Records to use Block Start

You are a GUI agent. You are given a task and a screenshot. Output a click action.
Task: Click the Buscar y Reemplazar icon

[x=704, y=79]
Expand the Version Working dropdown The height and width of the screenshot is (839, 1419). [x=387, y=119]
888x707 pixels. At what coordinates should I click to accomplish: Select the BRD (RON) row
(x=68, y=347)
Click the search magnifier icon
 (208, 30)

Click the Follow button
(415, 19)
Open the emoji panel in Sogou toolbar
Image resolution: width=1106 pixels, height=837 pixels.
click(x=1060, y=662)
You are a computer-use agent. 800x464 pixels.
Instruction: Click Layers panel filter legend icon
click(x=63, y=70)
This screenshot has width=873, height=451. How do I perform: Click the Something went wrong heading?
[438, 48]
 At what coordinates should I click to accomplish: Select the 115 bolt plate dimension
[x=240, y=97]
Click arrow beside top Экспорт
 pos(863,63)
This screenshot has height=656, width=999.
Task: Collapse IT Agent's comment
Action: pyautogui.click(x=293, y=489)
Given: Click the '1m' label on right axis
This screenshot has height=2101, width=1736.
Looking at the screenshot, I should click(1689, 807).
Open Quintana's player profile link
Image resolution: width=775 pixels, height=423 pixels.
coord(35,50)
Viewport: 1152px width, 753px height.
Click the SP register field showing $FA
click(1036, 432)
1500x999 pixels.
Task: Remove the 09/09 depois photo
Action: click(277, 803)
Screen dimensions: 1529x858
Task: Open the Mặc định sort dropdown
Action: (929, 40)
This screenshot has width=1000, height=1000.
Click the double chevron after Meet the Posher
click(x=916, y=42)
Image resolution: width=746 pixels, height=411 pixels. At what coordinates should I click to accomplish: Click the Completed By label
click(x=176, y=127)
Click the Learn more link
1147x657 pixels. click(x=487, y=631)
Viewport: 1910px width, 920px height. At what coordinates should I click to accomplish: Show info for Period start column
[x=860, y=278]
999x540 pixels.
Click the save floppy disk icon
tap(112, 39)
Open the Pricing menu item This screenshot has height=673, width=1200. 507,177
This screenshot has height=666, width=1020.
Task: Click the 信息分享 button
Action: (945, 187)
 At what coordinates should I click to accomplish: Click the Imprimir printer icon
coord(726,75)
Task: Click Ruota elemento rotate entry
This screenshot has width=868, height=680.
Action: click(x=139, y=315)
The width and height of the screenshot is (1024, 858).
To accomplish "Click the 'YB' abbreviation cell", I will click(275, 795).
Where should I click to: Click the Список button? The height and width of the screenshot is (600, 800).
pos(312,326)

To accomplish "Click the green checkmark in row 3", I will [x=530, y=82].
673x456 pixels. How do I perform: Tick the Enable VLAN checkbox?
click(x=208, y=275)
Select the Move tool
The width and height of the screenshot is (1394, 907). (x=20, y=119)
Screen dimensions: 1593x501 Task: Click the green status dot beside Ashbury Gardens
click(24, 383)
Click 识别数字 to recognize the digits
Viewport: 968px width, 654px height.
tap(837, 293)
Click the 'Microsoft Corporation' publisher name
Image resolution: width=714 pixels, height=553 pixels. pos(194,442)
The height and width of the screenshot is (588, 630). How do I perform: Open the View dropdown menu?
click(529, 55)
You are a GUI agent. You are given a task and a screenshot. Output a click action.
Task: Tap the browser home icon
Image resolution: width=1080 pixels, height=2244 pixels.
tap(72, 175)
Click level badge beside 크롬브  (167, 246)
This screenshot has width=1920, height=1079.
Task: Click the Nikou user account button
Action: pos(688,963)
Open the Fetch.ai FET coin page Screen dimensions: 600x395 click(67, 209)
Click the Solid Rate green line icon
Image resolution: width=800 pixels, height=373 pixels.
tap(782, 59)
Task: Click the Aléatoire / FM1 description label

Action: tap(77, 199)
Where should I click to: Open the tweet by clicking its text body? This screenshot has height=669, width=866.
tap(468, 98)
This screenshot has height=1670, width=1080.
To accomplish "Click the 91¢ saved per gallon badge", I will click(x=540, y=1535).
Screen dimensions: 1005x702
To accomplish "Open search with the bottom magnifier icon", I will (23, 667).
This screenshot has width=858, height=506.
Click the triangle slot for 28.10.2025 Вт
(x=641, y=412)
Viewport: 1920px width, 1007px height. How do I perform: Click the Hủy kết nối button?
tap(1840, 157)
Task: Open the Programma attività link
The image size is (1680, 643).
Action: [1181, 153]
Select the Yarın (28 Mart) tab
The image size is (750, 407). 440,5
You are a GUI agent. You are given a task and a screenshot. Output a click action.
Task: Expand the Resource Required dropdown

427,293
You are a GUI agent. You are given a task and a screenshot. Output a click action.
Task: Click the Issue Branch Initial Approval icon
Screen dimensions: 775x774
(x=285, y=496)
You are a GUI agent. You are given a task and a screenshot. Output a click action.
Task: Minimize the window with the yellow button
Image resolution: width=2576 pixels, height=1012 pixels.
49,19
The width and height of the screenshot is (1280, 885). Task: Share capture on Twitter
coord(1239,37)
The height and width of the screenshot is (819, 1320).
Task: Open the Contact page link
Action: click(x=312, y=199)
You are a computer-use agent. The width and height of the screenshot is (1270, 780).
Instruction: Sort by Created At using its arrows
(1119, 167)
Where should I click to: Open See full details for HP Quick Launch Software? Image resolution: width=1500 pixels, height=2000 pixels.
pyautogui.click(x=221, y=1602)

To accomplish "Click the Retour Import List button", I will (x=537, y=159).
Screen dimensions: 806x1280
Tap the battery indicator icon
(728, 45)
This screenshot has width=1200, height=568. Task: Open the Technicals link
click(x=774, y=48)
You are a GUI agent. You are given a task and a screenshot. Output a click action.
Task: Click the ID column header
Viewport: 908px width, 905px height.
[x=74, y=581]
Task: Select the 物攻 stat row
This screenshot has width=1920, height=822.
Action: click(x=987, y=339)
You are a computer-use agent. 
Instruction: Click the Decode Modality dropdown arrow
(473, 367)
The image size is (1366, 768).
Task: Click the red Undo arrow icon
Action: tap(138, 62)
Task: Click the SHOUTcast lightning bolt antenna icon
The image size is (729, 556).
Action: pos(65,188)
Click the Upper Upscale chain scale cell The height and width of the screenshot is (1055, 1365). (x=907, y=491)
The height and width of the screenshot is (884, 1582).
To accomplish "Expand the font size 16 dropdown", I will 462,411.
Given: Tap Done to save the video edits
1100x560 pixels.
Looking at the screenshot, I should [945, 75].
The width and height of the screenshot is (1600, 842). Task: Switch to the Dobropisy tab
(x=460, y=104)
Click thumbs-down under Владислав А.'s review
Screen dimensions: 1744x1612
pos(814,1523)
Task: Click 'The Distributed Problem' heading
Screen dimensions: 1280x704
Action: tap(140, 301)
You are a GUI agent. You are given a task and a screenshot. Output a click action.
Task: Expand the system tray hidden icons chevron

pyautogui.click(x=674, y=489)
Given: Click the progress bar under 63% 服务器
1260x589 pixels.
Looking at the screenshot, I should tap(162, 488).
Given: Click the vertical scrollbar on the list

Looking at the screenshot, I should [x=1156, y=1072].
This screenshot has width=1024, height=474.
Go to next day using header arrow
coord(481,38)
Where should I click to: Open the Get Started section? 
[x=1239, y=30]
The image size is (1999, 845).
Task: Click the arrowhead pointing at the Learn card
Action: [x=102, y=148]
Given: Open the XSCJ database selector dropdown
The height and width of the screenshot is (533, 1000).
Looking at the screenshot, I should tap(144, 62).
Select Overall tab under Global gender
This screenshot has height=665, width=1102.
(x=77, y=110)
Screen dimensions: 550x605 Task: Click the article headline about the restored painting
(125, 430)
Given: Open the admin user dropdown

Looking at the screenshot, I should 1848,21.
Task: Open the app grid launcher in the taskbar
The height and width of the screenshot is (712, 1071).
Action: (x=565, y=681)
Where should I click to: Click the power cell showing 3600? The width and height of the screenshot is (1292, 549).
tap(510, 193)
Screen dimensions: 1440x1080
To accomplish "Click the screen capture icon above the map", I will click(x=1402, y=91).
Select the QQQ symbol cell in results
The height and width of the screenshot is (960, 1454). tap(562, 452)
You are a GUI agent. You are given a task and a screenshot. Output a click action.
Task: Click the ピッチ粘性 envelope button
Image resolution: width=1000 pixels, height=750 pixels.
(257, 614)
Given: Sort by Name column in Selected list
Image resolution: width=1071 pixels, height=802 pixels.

Records to use Block End

What the task asks: Each line above from the one with "The width and height of the screenshot is (1024, 858)." up to and including the one with "Screen dimensions: 1005x702" must be set down exactly, and no line outside that span may appear.

Reply:
The width and height of the screenshot is (1024, 858).
To accomplish "Click the 'YB' abbreviation cell", I will click(275, 795).
Where should I click to: Click the Список button? The height and width of the screenshot is (600, 800).
pos(312,326)

To accomplish "Click the green checkmark in row 3", I will [x=530, y=82].
673x456 pixels. How do I perform: Tick the Enable VLAN checkbox?
click(x=208, y=275)
Select the Move tool
The width and height of the screenshot is (1394, 907). (x=20, y=119)
Screen dimensions: 1593x501 Task: Click the green status dot beside Ashbury Gardens
click(24, 383)
Click 识别数字 to recognize the digits
Viewport: 968px width, 654px height.
tap(837, 293)
Click the 'Microsoft Corporation' publisher name
Image resolution: width=714 pixels, height=553 pixels. pos(194,442)
The height and width of the screenshot is (588, 630). How do I perform: Open the View dropdown menu?
click(529, 55)
You are a GUI agent. You are given a task and a screenshot. Output a click action.
Task: Tap the browser home icon
Image resolution: width=1080 pixels, height=2244 pixels.
tap(72, 175)
Click level badge beside 크롬브  (167, 246)
This screenshot has width=1920, height=1079.
Task: Click the Nikou user account button
Action: pos(688,963)
Open the Fetch.ai FET coin page Screen dimensions: 600x395 click(67, 209)
Click the Solid Rate green line icon
Image resolution: width=800 pixels, height=373 pixels.
tap(782, 59)
Task: Click the Aléatoire / FM1 description label

Action: tap(77, 199)
Where should I click to: Open the tweet by clicking its text body? This screenshot has height=669, width=866.
tap(468, 98)
This screenshot has height=1670, width=1080.
To accomplish "Click the 91¢ saved per gallon badge", I will click(x=540, y=1535).
Screen dimensions: 1005x702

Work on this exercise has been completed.